На своей шкуре
Шрифт:
Нет, говоришь ты. Об Урбане и иже с ним ты перестал думать много лет назад и советуешь мне поступить так же. Ничего нового это не дает.
Пожалуй, все-таки дает. Например, что Урбан и я имеем крохотную толику общего, крохотное связующее звено. У тебя когда-нибудь мелькала мысль, что смерть, возможно, еще и самое надежное укрытие? Что человека гонит к ней не отчаяние, а трусость?
Какого человека? Урбана?
Например, Урбана. Может, у него просто недостало мужества жить дальше. Трудновато бы пришлось, верно?
Но ведь цинизм всегда его спасал.
Да, долгое время. Но, как видно, не всегда. Та искорка надежды, что еще теплилась
Ей он однажды настоятельно это рекомендовал. А сам свой совет не выполнил, похоже, не сумел-таки выполнить. Надежда как слабое место. Он вроде бы именно так и выразился? В тот самый последний раз, когда они встречались? В фойе конференц-зала. Во время перерыва с роскошным буфетом, который должен был настроить их на вторую, решающую часть собрания, а ходом собрания, как выяснилось, дирижировал Урбан - такую проверку ему надлежало пройти. Было это после его оголтелой речи. Когда коридорчик, ведущий к туалету, и тот находился под бдительным надзором неприметных молодых мужчин. Ей бы следовало рассвирепеть, а она, увы, опечалилась. И вдруг нос к носу столкнулась с Урбаном. Она обронила что-то насчет спецагентов, в ответ он лишь пожал плечами: Не моя епархия.

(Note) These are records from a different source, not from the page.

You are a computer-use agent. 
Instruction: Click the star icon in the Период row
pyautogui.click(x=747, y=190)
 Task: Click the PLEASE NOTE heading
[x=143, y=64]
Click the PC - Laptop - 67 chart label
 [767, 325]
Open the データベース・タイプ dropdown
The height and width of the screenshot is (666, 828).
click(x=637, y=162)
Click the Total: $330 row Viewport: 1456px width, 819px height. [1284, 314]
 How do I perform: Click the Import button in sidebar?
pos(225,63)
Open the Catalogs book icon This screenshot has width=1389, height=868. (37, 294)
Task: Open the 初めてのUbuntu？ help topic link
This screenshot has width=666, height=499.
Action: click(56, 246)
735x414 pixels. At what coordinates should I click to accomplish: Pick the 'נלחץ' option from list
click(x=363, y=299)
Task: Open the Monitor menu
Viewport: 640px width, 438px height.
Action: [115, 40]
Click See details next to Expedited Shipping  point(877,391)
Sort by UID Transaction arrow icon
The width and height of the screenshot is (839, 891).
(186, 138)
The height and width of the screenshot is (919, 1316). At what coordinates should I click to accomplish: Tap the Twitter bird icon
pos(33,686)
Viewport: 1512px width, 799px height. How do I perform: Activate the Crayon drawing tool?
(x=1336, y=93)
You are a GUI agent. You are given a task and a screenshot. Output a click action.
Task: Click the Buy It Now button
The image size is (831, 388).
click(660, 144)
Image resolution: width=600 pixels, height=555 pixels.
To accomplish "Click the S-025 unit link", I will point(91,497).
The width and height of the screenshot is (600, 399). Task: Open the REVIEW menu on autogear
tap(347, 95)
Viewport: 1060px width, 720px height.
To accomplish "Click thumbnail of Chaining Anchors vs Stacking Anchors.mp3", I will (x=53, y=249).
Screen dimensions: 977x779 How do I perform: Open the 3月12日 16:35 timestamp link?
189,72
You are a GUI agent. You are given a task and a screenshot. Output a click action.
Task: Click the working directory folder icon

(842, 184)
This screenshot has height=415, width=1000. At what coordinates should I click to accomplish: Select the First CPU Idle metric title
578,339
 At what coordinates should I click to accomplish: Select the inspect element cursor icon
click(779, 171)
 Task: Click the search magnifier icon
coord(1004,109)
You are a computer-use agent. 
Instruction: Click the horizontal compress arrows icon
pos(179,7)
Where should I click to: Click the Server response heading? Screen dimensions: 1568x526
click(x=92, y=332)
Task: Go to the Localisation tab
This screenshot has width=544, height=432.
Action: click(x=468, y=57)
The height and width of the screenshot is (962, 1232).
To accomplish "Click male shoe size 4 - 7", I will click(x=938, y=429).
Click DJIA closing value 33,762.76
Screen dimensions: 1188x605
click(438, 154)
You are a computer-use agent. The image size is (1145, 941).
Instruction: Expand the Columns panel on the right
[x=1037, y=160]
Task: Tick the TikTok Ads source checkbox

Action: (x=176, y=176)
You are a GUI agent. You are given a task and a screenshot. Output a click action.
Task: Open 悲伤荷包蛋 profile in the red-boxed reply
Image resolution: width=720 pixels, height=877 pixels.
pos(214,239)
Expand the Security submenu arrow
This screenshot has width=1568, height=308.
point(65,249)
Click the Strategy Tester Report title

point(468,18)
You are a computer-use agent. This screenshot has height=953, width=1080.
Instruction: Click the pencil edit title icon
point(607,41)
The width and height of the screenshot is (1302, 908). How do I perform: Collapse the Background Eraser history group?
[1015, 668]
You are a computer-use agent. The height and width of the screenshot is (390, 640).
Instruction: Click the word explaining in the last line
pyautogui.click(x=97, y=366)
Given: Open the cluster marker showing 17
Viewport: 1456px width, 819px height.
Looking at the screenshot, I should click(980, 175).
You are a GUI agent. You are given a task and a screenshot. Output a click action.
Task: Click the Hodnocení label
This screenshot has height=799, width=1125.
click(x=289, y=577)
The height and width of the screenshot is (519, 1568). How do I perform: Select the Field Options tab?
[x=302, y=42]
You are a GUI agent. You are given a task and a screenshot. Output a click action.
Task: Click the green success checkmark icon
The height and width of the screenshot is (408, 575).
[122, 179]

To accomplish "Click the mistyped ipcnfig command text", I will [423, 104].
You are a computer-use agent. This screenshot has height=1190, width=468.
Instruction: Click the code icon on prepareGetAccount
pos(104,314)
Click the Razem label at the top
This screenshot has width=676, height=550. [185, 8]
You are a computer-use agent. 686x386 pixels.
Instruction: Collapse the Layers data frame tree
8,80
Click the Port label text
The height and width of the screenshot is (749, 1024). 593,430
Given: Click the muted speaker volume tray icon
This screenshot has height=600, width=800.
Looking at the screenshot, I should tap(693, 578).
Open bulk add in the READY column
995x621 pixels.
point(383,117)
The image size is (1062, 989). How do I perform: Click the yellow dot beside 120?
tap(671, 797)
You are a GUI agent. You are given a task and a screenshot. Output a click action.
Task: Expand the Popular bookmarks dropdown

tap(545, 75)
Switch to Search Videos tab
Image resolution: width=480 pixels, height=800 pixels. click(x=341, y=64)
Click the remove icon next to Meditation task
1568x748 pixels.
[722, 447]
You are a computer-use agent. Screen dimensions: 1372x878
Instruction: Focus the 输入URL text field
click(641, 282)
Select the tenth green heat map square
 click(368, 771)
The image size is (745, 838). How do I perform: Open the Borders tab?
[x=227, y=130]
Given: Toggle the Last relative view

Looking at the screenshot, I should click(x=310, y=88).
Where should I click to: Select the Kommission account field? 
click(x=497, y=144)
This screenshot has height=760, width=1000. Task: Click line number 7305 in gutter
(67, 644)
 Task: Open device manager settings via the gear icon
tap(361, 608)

– Купить нас хотите бутербродами с семгой, сказала она, он скривил уголки рта: Кой-кому из вас цена повыше. Она спросила, сам ли он написал текст своей речи, и он не задумываясь ответил: Нет. Во всяком случае, не все пассажи.
– Она спросила: Так надо?
– Да, сказал он. Так надо.
– Теперь, сказала она, вы стараетесь нас запугать. Если в результате мы получим хоть на десяток меньше голосов "против", дело того стоит.
– По-твоему, совершенно в порядке вещей клеймить позором и исключать людей, которые, как тебе известно, всего лишь требуют своих прав.
– Я этого не говорил, сказал Урбан.
Оказалось, что он, в общем-то, ничего не считал "в порядке вещей", или она за дурака его держит, что ли? Просто, когда на карту поставлен авторитет высшего руководства, необходимо делать все, чтобы решения принимались действительно в соответствии с их линией. Вот он и вписывает в свои выступления все, что они полагают правильным.
Но я, например, буду голосовать против, сказала она. И еще несколько человек тоже.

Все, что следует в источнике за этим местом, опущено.